- [抜粋]
---
9・11の「憲法フェス大阪」

安倍政権は,解釈改憲では追っつかないと,憲法そのものを換えようとしている.この流れに対抗して,何よりまず,憲法とは何であり,現憲法がどのように変わるのか,自民党改憲草案を読みこなそうという集会「憲法フェス大阪」がその9月11日に梅田北,前から若者たちの集会所になっていたヨドバシカメラ向かいの広場でであり,3時から5時までこちらは夫婦二人で出かけて聞いてきた.三宅洋平が主宰で山本太郎が弁士という集会である.音楽はこの歳ではよくわからないが,集会が始まってしばらくしてから三十分は音が響く.
三宅洋平の行動には賛否あるだろうが,この日二人が語っていたことは至極もっともであり,それをこのような形で若い人らに訴えることは意味がある.実際,小さい子供をかかえた若い家族の参加が多く,彼らがこの先の世に大きな不安を持ち,三宅洋平のスタイルに動かされてやってきていたのは,まちがいない.
その昨日,その9月11日は,「2001年9月11日の米同時多発テロ」といわれるあの事件から15年である.この事件の経過については議論がある.10年目のとき「9・11から10年」にも書いたが,多くの謎を含む事件であった.しかしいずれにせよこれを契機に,アメリカは帝国主義の最後の段階としてのファシズムに陥ってゆく.ナチスが国会議事堂放火事件を自ら引きおこし,それを契機に全権力をヒトラーに集中したのとおなじ意味をもった.
そして今日,アメリカ下院はサウジアラビア政府など外国政府に損害賠償を求める訴訟提起を可能にする法案を可決するところまできている.「サウジ法案可決 オバマ政権は拒否権発動へ」.ヒラリーが大統領になれば,この法案を成立させるだろう.この15年,アメリカの力は崩壊の一途であった.ついにはサウジアラビアアメリカから離れはじめている.これに対抗するべく下院で成立した法案は,しかしいっそうサウジのアメリカ離れを加速するだろう.実際,サウジアラビアを代表してG20に参加するサルマン副皇太子は,その途上日本にもやってきたが,出国前にサウジの有力紙アルワタンに対し,南シナ海問題で中国の立場を支持し,米国のやり方を批判したと報じられている.
---
- [項目]
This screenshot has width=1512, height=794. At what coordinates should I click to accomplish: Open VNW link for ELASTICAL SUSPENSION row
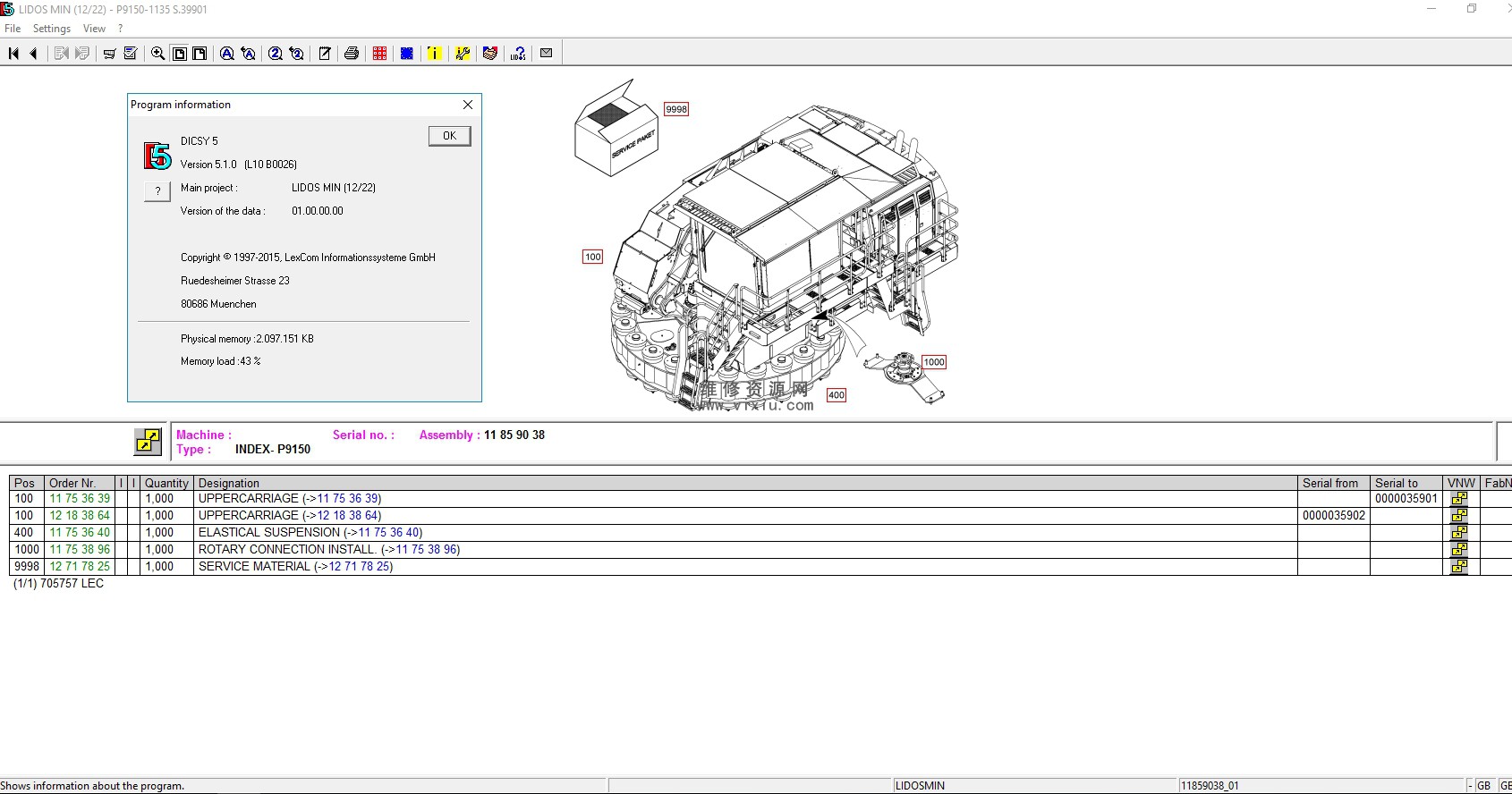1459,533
---
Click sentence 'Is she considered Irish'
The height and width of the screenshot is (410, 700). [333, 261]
---
- [課題] 抜粋のうち「その昨日,その9月11日は」で始まる段落を、主な事実を残したまま箇条書きに書き直しなさい。 上の行は使わなくてよい。

- [解答]
- 9月11日は「2001年9月11日の米同時多発テロ」から15年にあたる。
- 事件の経過には議論があり、10年目に「9・11から10年」でも書いたとおり、多くの謎を含む事件だった。
- いずれにせよ、これを契機にアメリカは帝国主義の最後の段階としてのファシズムに陥ってゆく。
- それは、ナチスが国会議事堂放火事件を自ら引きおこし、それを契機に全権力をヒトラーに集中したのとおなじ意味をもった。